DOCUMENT:
13 common money mistakes to avoid
Want to know how to be better with money? Start by avoiding these common financial mistakes.
Financial decision-making is a skill you get better at over time, so don't be surprised if you make some of your biggest money mistakes in your teens and twenties. Being good at managing your money truly is an art that anyone can master, even the faintest of heart.
It all comes down to getting into good money-saving habits that, over time, will (hopefully) turn into a nice stash of savings in your bank account.
But, to get there, you need to know what the most common money mistakes are and how to avoid them so you don't end up falling at the first hurdle.
Common money mistakes
Here are the most common financial mistakes and how to fix them:
Not having a monthly budget
Not keeping to a budget is a very common money mistake.
It's often little luxuries that we don't notice that burn holes in our pockets. These could be an expensive gym membership, spending lots on nights out or unnecessary cab rides (although this discount code or this one can help).
These purchases can be okay every so often. But when they start to become a habit and don't fit into your monthly budget, that's when there's an issue.
Knowing when and how to stop spending money can be tricky at first. But following a budget of your monthly outgoings will help you keep track of your spending and find out which habits you need to break.
Not earning money in your free time
Finding a way of making money in your free time is super important, and not just for your bank account.
Having a bit of extra income is a way of propelling yourself toward your long-term financial goals. It's also a way to ensure that when you do treat yourself, you have the extra cash to do so.
And don't make the mistake of thinking that making money on the side is only good for your bank account. Having a side hustle is a great way to enhance your career prospects and is sure to impress a potential employer.
Running up a credit card bill you can't pay off
Using your credit card as 'free money' rather than only spending what you have is a one-way ticket to financial ruin.
Treat your credit card (if you've got one) the same way you would your debit card.
Thinking of getting that new iPhone? Instead of putting it straight on your credit card under the assumption that you'll be able to pay for it later, only put it on if you're sure you've got enough money in your student bank account to pay for it right now.

JOBS:
1/ Using the article on common money mistakes, answer these:
(a) Which little luxuries does it name as burning holes in our pockets?
(b) Apart from helping your bank account, what does it say a side hustle does?
(c) According to the article, how should you treat a credit card?
2/ Carry on the article about common money mistakes from its final sentence.

DATA SHOWN:
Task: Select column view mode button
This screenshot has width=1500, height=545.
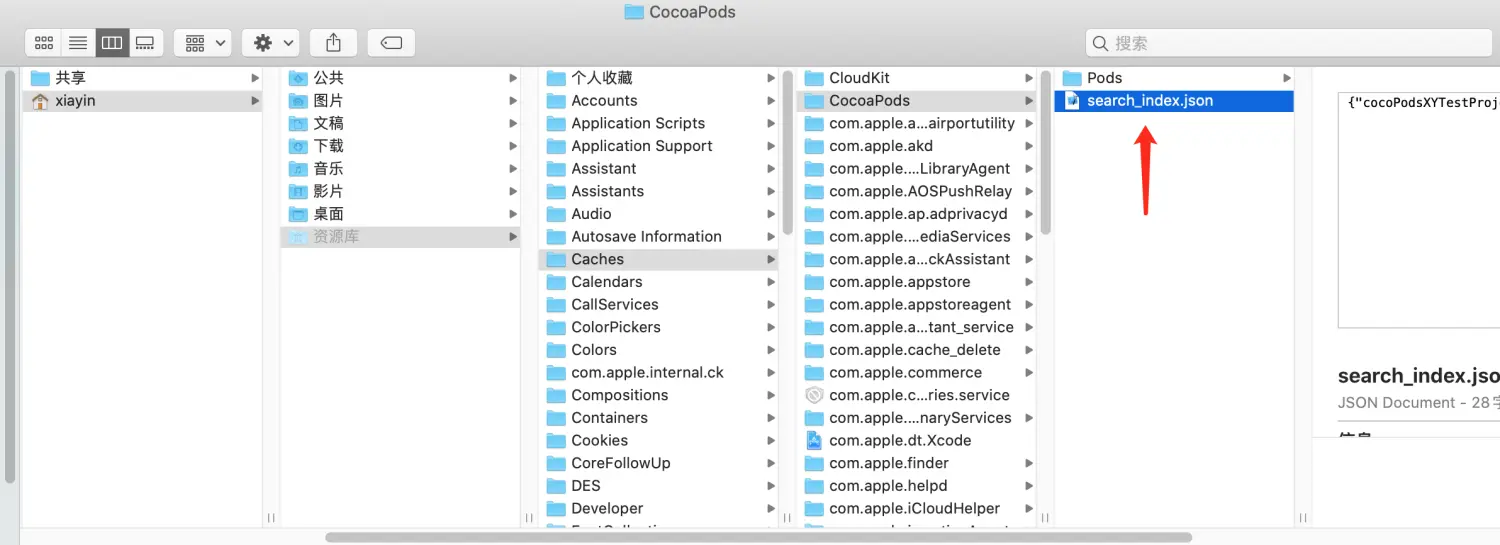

THE RESULTS:
1/
(a) An expensive gym membership, spending lots on nights out, and unnecessary cab rides.
(b) It enhances your career prospects and is sure to impress a potential employer.
(c) The same way you would treat your debit card.

2/
The same can be said for overspending on buy now, pay later services like Klarna: only buy what you can actually afford.
Being able to pay off your credit card or any other credit every month is vital. Any missed payments will be recorded on your credit score and could make it difficult to do things like get a mortgage or take out a loan later on.
Using your credit card to withdraw money from an ATM
Never use an ATM to withdraw cash on your credit card if and when you do get one.
Cash withdrawals on credit cards are recorded on your credit score and can look like irresponsible spending.
If, further down the line when you apply for a mortgage, a bank sees that you've been using your credit card to withdraw cash, they might be concerned about your money management. It could look like you're having to resort to your credit card to pay for basic living essentials.
As such, it may lead them to think you're not financially stable enough to take on a loan.
Not negotiating a salary when starting a job
Another money mistake is not negotiating your salary before starting a new job.
Negotiating your salary is essential for two reasons. Firstly, you want to make sure you have enough money to cover the basics like food and rent from the get-go.
Secondly, negotiating your salary sets the tone of your relationship with your employer. If you go in with a really low figure, you're undervaluing your work and encouraging your employer to do the same.
How to negotiate your salary
Always expect an employer to turn down your first bid (this isn't always the case, but doing this is a precaution to prepare you for the worst).
Go in with a number that is higher than what you'd expect, so you have room to negotiate down and arrive at the actual figure you would accept. So, for example, if you're aiming for £22,000, you could go in at £25,000.
Also, any time you do get a pay rise, put the difference between your old salary and your new salary away safely. You're used to living on less, so the extra money you've recently been granted on top can be squirrelled away into your savings account.
Lending money to friends when you can't afford it
One of the common financial pitfalls to absolutely avoid comes from having a heart of gold. It's also one of the most common money mistakes you'll make in your twenties. But you live and you learn.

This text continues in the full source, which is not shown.